Still, most experts expressed skepticism that the hearings will provoke any fundamental reforms in campaign financing. And many, including Robert Litan of Washington’s independent Brookings Institution, point out that, despite the magnitude of the S&L scandal, it has been slow to affect the political landscape, even during this month’s congressional elections. “There’s still an enormous amount of latent anger among the voting public,” Litan said. “But the responsibility for the crisis is so diffuse, it’s hard to pin it on anybody.”
But according to testimony at House subcommittee hearings earlier last week, government officials may have made a concerted effort to cover up the extent of the savings and loan failures before the 1988 presidential election. A 1988 review of the chief thrift regulatory body for five southwestern states showed that officials knew that some savings and loan associations were deliberately concealing losses with the approval of local examiners. But they failed to sound an alert because some members of regional regulatory boards also sat on the questionable thrift boards.
In April, 1988, then-Treasury Secretary James Baker, soon to become the chairman of George Bush’s presidential election campaign (and now secretary of state), testified before a congressional subcommittee that the S&L bailouts required only $11.6 billion to “handle the problems of the industry over the next three years.” But seven months later, only 22 days after Bush’s electoral victory, Chief Thrift Regulator William Seidman revealed that closing down the 100 most troubled S&Ls alone would cost taxpayers nearly $35 billion.
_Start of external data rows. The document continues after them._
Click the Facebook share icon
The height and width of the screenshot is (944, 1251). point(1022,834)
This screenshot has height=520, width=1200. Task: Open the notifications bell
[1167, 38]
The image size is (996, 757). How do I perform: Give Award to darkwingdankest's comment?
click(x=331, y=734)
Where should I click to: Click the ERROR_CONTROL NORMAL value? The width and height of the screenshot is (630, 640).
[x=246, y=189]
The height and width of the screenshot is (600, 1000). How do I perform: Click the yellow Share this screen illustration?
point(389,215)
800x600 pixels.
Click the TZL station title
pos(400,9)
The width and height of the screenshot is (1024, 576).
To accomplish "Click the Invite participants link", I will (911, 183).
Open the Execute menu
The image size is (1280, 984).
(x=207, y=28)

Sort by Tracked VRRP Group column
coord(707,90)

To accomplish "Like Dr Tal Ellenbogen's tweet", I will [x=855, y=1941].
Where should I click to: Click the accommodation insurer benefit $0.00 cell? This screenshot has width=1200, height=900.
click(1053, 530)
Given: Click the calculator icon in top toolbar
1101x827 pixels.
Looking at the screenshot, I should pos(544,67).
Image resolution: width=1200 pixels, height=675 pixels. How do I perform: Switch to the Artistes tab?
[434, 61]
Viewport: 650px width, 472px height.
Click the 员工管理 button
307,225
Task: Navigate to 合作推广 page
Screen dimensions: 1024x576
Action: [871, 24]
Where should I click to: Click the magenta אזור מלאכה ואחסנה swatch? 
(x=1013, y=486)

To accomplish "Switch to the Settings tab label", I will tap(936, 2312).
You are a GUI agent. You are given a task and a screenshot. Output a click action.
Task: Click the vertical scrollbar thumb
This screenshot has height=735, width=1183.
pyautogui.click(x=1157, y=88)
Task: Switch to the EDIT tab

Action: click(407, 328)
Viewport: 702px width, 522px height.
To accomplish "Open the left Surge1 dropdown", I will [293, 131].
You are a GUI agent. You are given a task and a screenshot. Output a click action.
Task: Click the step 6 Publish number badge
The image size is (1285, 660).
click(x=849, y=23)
And one Colorado regulator has testified that in the summer of 1988, he received a phone call from someone in the White House, whose name he claimed he could not remember, asking him to delay seizing Neil Bush’s faltering Silverado until after the November election.
But some economists argue that the S&L crisis in fact involved a far more damaging brand of coverup. In the current ethics committee hearings, charged Paul Craig Roberts of Washington’s Center for Strategic and International Studies, both Congress and the Bush administration are engaging in “scapegoating.” Added Roberts: “The crisis is not the fault of the Keating Five. These senators are being sacrificed by their colleagues in order to deflect the public’s attention from the real cause of the crisis—incompetent government policy.” In fact, most worrisome of all is Litan’s contention that the same policies now threaten U.S. banks, 200 of which failed last year, raising the spectre of a potential economic catastrophe that could overshadow any public concerns over the Keating Five’s campaign finances.